— TASK TO COMPLETE —
Output the records below again, precisely as they are written.

— Pixel coordinate grounding data —
********************

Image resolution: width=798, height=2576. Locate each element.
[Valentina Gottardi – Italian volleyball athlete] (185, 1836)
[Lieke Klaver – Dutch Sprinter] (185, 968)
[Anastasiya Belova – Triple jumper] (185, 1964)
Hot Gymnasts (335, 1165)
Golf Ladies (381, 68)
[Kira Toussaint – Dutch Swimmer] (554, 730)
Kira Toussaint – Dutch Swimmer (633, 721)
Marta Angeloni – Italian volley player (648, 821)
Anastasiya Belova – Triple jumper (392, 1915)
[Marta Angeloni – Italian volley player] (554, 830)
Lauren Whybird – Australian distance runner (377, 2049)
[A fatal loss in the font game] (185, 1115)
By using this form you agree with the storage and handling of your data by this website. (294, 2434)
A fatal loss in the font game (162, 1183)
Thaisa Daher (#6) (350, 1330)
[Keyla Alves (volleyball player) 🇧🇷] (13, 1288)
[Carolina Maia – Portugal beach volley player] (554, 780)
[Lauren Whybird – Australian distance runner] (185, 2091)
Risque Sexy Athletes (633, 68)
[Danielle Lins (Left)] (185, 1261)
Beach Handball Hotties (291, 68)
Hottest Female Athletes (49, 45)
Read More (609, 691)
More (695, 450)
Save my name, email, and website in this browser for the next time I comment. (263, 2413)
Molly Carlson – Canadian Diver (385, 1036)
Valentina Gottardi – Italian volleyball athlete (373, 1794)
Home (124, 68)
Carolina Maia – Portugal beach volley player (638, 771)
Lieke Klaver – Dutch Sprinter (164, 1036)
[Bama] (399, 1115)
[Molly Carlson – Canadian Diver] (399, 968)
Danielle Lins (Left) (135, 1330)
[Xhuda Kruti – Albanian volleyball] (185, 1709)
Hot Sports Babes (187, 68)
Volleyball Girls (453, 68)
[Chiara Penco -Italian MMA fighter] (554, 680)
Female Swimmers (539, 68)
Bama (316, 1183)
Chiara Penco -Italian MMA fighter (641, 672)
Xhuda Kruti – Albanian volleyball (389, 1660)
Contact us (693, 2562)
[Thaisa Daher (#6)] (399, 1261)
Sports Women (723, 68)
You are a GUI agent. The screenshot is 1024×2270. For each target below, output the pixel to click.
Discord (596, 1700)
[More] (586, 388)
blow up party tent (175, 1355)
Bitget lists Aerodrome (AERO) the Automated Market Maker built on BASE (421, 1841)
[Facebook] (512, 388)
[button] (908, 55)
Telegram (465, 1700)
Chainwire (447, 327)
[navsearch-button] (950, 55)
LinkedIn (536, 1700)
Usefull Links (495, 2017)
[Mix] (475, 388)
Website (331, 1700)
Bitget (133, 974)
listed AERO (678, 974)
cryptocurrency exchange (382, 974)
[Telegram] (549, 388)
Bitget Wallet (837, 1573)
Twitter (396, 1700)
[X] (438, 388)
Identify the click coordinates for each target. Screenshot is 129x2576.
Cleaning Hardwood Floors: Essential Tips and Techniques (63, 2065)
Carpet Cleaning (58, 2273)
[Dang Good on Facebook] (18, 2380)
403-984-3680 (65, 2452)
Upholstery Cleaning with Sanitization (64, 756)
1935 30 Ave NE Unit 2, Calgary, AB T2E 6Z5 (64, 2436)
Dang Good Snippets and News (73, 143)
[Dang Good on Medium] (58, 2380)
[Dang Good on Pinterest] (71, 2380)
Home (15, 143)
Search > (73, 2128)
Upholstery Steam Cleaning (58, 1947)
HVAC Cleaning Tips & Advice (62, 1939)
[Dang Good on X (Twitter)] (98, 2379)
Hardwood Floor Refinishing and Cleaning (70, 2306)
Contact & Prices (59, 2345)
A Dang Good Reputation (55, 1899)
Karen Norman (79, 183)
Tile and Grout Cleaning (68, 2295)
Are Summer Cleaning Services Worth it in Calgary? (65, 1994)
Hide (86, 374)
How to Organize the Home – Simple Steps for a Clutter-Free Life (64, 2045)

********************

— WORKED SOLUTION —
Image resolution: width=798, height=2576. Locate each element.
[Valentina Gottardi – Italian volleyball athlete] (185, 1836)
[Lieke Klaver – Dutch Sprinter] (185, 968)
[Anastasiya Belova – Triple jumper] (185, 1964)
Hot Gymnasts (335, 1165)
Golf Ladies (381, 68)
[Kira Toussaint – Dutch Swimmer] (554, 730)
Kira Toussaint – Dutch Swimmer (633, 721)
Marta Angeloni – Italian volley player (648, 821)
Anastasiya Belova – Triple jumper (392, 1915)
[Marta Angeloni – Italian volley player] (554, 830)
Lauren Whybird – Australian distance runner (377, 2049)
[A fatal loss in the font game] (185, 1115)
By using this form you agree with the storage and handling of your data by this website. (294, 2434)
A fatal loss in the font game (162, 1183)
Thaisa Daher (#6) (350, 1330)
[Keyla Alves (volleyball player) 🇧🇷] (13, 1288)
[Carolina Maia – Portugal beach volley player] (554, 780)
[Lauren Whybird – Australian distance runner] (185, 2091)
Risque Sexy Athletes (633, 68)
[Danielle Lins (Left)] (185, 1261)
Beach Handball Hotties (291, 68)
Hottest Female Athletes (49, 45)
Read More (609, 691)
More (695, 450)
Save my name, email, and website in this browser for the next time I comment. (263, 2413)
Molly Carlson – Canadian Diver (385, 1036)
Valentina Gottardi – Italian volleyball athlete (373, 1794)
Home (124, 68)
Carolina Maia – Portugal beach volley player (638, 771)
Lieke Klaver – Dutch Sprinter (164, 1036)
[Bama] (399, 1115)
[Molly Carlson – Canadian Diver] (399, 968)
Danielle Lins (Left) (135, 1330)
[Xhuda Kruti – Albanian volleyball] (185, 1709)
Hot Sports Babes (187, 68)
Volleyball Girls (453, 68)
[Chiara Penco -Italian MMA fighter] (554, 680)
Female Swimmers (539, 68)
Bama (316, 1183)
Chiara Penco -Italian MMA fighter (641, 672)
Xhuda Kruti – Albanian volleyball (389, 1660)
Contact us (693, 2562)
[Thaisa Daher (#6)] (399, 1261)
Sports Women (723, 68)
You are a GUI agent. The screenshot is 1024×2270. For each target below, output the pixel to click.
Discord (596, 1700)
[More] (586, 388)
blow up party tent (175, 1355)
Bitget lists Aerodrome (AERO) the Automated Market Maker built on BASE (421, 1841)
[Facebook] (512, 388)
[button] (908, 55)
Telegram (465, 1700)
Chainwire (447, 327)
[navsearch-button] (950, 55)
LinkedIn (536, 1700)
Usefull Links (495, 2017)
[Mix] (475, 388)
Website (331, 1700)
Bitget (133, 974)
listed AERO (678, 974)
cryptocurrency exchange (382, 974)
[Telegram] (549, 388)
Bitget Wallet (837, 1573)
Twitter (396, 1700)
[X] (438, 388)
Identify the click coordinates for each target. Screenshot is 129x2576.
Cleaning Hardwood Floors: Essential Tips and Techniques (63, 2065)
Carpet Cleaning (58, 2273)
[Dang Good on Facebook] (18, 2380)
403-984-3680 (65, 2452)
Upholstery Cleaning with Sanitization (64, 756)
1935 30 Ave NE Unit 2, Calgary, AB T2E 6Z5 (64, 2436)
Dang Good Snippets and News (73, 143)
[Dang Good on Medium] (58, 2380)
[Dang Good on Pinterest] (71, 2380)
Home (15, 143)
Search > (73, 2128)
Upholstery Steam Cleaning (58, 1947)
HVAC Cleaning Tips & Advice (62, 1939)
[Dang Good on X (Twitter)] (98, 2379)
Hardwood Floor Refinishing and Cleaning (70, 2306)
Contact & Prices (59, 2345)
A Dang Good Reputation (55, 1899)
Karen Norman (79, 183)
Tile and Grout Cleaning (68, 2295)
Are Summer Cleaning Services Worth it in Calgary? (65, 1994)
Hide (86, 374)
How to Organize the Home – Simple Steps for a Clutter-Free Life (64, 2045)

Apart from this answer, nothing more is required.